__What the exercise asks__:
Print the line that has "Upvote the Claude free tier post" in it, then every remaining line of the data, exactly and without anything extra.

Dataset entries
● ● ● ● ●

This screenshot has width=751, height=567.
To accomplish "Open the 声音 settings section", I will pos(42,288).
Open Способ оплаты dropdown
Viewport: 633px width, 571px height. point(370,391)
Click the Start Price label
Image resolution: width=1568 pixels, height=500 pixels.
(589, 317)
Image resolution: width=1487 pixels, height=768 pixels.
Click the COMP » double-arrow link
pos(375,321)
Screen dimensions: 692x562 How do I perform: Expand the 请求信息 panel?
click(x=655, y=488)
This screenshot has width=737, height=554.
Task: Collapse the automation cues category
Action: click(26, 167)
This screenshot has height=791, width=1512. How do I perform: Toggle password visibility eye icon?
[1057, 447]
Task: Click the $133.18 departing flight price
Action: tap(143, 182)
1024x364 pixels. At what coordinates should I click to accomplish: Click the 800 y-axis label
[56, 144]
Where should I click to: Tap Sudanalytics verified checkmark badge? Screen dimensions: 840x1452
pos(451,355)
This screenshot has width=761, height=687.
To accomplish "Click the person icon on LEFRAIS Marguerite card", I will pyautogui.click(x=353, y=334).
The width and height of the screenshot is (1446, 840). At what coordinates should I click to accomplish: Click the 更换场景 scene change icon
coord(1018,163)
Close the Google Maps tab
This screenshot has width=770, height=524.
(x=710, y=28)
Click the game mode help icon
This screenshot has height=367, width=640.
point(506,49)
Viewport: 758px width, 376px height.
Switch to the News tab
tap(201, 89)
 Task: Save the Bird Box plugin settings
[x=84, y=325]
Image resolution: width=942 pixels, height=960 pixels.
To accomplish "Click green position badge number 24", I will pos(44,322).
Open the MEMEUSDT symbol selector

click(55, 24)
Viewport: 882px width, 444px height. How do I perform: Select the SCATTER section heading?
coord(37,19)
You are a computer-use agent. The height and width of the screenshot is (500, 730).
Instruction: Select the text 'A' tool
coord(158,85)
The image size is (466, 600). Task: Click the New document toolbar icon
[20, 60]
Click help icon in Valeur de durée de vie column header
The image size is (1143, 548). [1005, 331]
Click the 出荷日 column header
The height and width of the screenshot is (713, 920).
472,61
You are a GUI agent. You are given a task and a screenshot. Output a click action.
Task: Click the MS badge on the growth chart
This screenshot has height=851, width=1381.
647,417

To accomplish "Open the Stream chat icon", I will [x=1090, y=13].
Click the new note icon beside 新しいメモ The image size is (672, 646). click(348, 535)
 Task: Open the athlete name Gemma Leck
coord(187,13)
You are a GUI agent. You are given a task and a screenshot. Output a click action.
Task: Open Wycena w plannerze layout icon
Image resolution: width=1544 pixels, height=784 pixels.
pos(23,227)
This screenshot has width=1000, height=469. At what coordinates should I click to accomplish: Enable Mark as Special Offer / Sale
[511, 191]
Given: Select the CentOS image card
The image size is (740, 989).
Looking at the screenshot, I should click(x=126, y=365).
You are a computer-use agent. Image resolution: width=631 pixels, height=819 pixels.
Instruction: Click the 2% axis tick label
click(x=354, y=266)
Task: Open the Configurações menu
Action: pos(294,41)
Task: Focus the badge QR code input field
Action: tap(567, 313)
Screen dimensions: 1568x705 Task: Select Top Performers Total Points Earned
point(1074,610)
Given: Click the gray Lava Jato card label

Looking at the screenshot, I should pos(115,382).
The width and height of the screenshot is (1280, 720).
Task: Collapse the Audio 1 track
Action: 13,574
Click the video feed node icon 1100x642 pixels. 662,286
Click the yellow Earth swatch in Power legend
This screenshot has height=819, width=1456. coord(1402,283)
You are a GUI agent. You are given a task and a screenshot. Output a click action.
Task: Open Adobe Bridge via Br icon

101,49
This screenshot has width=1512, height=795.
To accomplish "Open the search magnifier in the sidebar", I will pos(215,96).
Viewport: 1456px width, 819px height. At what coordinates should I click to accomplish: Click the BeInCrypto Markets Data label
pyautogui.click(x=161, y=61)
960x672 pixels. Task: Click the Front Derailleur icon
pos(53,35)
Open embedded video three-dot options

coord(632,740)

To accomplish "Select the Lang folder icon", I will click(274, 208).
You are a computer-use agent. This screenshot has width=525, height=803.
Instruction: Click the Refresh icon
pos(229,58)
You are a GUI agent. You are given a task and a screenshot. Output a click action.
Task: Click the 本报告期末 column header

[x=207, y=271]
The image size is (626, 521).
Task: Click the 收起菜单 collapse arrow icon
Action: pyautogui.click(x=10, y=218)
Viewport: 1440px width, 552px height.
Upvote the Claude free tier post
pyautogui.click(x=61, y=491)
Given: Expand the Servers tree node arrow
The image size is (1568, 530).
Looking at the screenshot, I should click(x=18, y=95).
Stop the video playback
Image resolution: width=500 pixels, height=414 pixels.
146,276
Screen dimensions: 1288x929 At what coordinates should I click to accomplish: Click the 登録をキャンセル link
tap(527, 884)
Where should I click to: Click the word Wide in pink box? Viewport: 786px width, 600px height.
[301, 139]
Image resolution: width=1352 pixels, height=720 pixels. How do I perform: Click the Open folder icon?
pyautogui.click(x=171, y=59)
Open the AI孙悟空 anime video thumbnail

● ● ● ● ●

__Response__:
Upvote the Claude free tier post
pyautogui.click(x=61, y=491)
Given: Expand the Servers tree node arrow
The image size is (1568, 530).
Looking at the screenshot, I should click(x=18, y=95).
Stop the video playback
Image resolution: width=500 pixels, height=414 pixels.
146,276
Screen dimensions: 1288x929 At what coordinates should I click to accomplish: Click the 登録をキャンセル link
tap(527, 884)
Where should I click to: Click the word Wide in pink box? Viewport: 786px width, 600px height.
[301, 139]
Image resolution: width=1352 pixels, height=720 pixels. How do I perform: Click the Open folder icon?
pyautogui.click(x=171, y=59)
Open the AI孙悟空 anime video thumbnail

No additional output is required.